Back in the day, as freshies of Boston University, we survived booze, boys, and jail cells disguised as dormitories. The same advice applies now: 1. brush your teeth, 2. wear pants, 3. show up. Though this sounds like torture on a Monday AM, it helps to give yourself an extra helping of the ordinary. Your muscles remember how to complete simple tasks, even when your heart has checked out. Of course, like any new, traumatizing experience, if you happen to lose it like Mount Vesuvius circa A.D., it’s OK. I’ll be there for your beautiful, molten lava self.
As a fellow Aquariuan,, we’re stubbornly tough on ourselves. Guilt becomes an easily available beverage at our local Starbucks, spanning 1.5 miles of Commonwealth Ave. We take sinfully huge gulps, knowing all that whipped cream and caffeine is bad news bears. If you find yourself caught up in “101 ways I could’ve been better”, try to remember that you are an amazing friend, daughter and caretaker. It may be easier to feel responsible than to accept the unbearable, but this is not your fault.

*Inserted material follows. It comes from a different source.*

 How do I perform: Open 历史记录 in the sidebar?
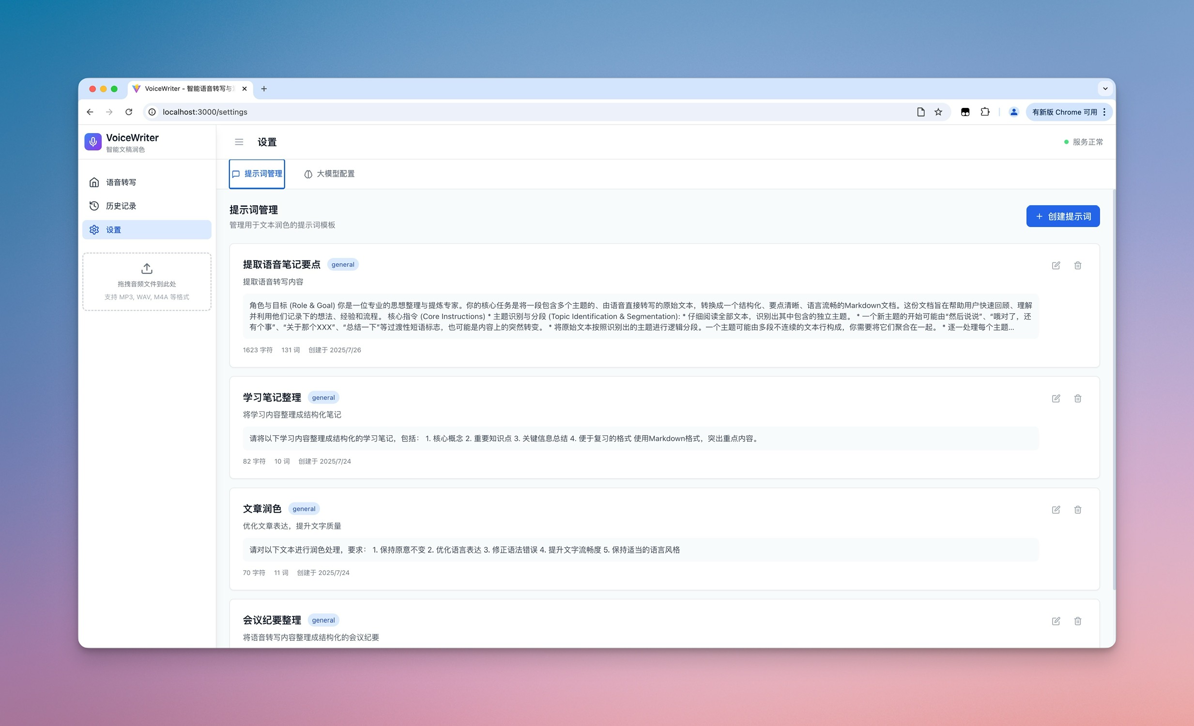tap(121, 206)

As you embark on a difficult journey, it’s normal to feel like an alien species. While everyone else walks and talks, there’s a ragged, gaping cavity where your heart used to be. Like the unwilling star of Gravity, you can become untethered, weightless, consumed by black stars. If your vision gets hazy, and your breathing gets rough, allow those close to you to jolt your adorable E.T. self back to mother earth.